Davis crowned his college career on June 2, 1962, when, having been chosen by the students as a marshal of his senior class at Syracuse, he led his classmates into graduation ceremonies.
"Some people would be boasting and bragging and loud about it," says Helen. "But he was grateful, humbled by it. It was just the beginning.... The most exciting things for him were yet to come. Playing pro ball. He looked forward to playing with Jim Brown. For Ernie, it was going to be a dream come true. He was on the threshold—the beginning of a long, exciting, wonderful life."
By the time Davis graduated, he had been Helen's steady beau for eight months. Helen had been to his hometown of Elmira, N.Y., to meet his mother, Marie, and he had spent weekends at her parents' home in East Orange, N.J. One day there, he gave Helen a 45-rpm record of Ruby and the Romantics singing Our Day Will Come, a sanguine melody of the times. "That was his favorite record." Helen says, "and when he would come by my parents' house, we would go down to the basement and play that over and over and dance. Our day will come."
It never did.

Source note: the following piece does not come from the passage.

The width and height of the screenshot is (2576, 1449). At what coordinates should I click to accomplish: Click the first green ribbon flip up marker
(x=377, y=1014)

In the end, what came instead was May 3, 1963, that Friday night, in the lonely gloaming of his life, when Ernie Davis ordered chicken livers and made the only promise to her that he would not keep.
"Promise me that you will come to my graduation?" Helen asked.
"I promise," he said.
His grave lies hard by a four-foot hedge in Woodlawn Cemetery in Elmira under a headstone that reads ERNIE DAVIS. His epitaph was written by the Downtown Athletic Club: HEISMAN TROPHY 1961. Elmira natives remember his funeral, on May 22, as the grandest ever held in the history of the city. For 12 hours the day before, the lines had been two blocks long as mourners filed by his open coffin in the Neighborhood House, a recreation center where Davis had played as a kid. For one entire day that city of 50,000 stood still. "Why, there were thousands here for the funeral!" recalls Marty Harrigan, Davis's high school football coach. "They came from all over. Hey, the Cleveland Browns flew in here, too."

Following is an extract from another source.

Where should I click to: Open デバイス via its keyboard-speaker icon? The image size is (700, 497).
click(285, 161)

Indeed, practically the whole Cleveland team, for which Davis never played a down, flew in to bid him farewell. "He was everybody's son, big brother or kid brother," Cleveland placekicker Lou Groza said at the time. Davis is remembered in Elmira with the reverence accorded a patron saint. His old high school, Elmira Free Academy, is now Ernie Davis Junior High. A city park named after him lies across the street from the school, and last year, to commemorate the 25th anniversary of his death, a citizens' committee led by Harrigan unveiled a striking, life-sized bronze statue of Davis in front of the school that bears his name. Every year on May 18, the anniversary of Davis's death, Harrigan buys a bouquet of flowers and places it on the grave out of a kind of paternal love.
"The flowers don't last, but Ernie does," Harrigan says with a shrug. "Twenty-six years. Every day I miss him. Every day I think about him. Every day!"